(Records in a dataset)
- Opening Delimiter -

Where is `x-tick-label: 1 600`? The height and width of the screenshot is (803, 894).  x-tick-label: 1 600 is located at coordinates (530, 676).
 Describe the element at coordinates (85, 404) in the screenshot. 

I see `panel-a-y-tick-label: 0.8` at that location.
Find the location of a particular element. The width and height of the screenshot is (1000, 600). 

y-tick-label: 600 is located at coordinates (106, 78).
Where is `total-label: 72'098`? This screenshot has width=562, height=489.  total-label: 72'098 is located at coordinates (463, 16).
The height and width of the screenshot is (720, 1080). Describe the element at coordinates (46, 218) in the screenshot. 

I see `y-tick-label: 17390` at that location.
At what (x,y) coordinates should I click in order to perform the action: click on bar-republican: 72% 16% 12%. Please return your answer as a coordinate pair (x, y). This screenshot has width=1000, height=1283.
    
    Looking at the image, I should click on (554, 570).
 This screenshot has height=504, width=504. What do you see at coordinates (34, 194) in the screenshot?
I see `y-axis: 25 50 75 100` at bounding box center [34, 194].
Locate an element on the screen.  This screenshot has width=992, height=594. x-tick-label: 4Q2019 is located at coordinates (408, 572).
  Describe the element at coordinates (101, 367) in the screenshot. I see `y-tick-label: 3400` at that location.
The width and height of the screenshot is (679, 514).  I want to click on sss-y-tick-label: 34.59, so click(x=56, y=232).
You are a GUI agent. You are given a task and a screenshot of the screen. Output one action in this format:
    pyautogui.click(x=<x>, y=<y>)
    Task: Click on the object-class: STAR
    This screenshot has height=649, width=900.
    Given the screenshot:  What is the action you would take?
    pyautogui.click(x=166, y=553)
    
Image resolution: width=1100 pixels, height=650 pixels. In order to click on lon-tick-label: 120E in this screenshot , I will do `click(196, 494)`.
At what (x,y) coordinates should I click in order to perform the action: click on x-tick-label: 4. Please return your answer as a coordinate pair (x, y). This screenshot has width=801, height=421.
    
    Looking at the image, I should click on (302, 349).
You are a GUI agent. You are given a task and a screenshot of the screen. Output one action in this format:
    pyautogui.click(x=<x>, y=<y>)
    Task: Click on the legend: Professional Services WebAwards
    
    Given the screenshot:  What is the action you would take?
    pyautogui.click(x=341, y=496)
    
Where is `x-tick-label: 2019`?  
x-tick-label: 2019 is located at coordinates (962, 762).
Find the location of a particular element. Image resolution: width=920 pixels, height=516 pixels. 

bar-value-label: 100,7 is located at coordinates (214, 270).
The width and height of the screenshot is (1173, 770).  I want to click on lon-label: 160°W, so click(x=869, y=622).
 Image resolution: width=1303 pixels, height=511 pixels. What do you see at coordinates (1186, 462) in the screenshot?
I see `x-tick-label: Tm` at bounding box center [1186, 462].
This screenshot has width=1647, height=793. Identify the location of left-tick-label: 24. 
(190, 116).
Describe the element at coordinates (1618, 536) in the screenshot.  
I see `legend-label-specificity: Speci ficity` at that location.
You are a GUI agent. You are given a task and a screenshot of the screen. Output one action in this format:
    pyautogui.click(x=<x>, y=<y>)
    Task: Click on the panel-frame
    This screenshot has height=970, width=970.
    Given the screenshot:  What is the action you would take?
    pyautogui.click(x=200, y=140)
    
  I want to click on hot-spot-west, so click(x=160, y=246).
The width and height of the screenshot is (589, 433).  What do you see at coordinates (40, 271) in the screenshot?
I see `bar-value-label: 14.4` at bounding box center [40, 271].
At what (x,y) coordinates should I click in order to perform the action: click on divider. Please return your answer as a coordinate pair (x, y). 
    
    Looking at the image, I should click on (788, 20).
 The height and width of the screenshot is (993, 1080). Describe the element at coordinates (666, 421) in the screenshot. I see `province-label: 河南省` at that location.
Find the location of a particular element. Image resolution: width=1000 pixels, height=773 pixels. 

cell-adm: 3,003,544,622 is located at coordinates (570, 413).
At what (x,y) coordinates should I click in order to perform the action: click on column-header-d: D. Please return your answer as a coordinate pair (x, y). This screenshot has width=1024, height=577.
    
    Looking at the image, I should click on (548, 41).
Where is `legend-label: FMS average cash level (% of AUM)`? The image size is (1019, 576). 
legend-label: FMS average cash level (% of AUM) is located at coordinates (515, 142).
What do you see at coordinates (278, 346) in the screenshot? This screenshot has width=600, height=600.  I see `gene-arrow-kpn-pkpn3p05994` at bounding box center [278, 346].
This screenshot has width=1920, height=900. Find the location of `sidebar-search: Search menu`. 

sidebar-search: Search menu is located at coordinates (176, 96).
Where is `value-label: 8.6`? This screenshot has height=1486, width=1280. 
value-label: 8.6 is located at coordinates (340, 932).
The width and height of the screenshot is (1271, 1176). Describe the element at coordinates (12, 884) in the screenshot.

- Closing Delimiter -

Please retype the lines of the data above, from the line holding "This screenshot has width=1920, height=900." through the line holding "sidebar-search: Search menu is", inclusive.

This screenshot has width=1920, height=900. Find the location of `sidebar-search: Search menu`. 

sidebar-search: Search menu is located at coordinates (176, 96).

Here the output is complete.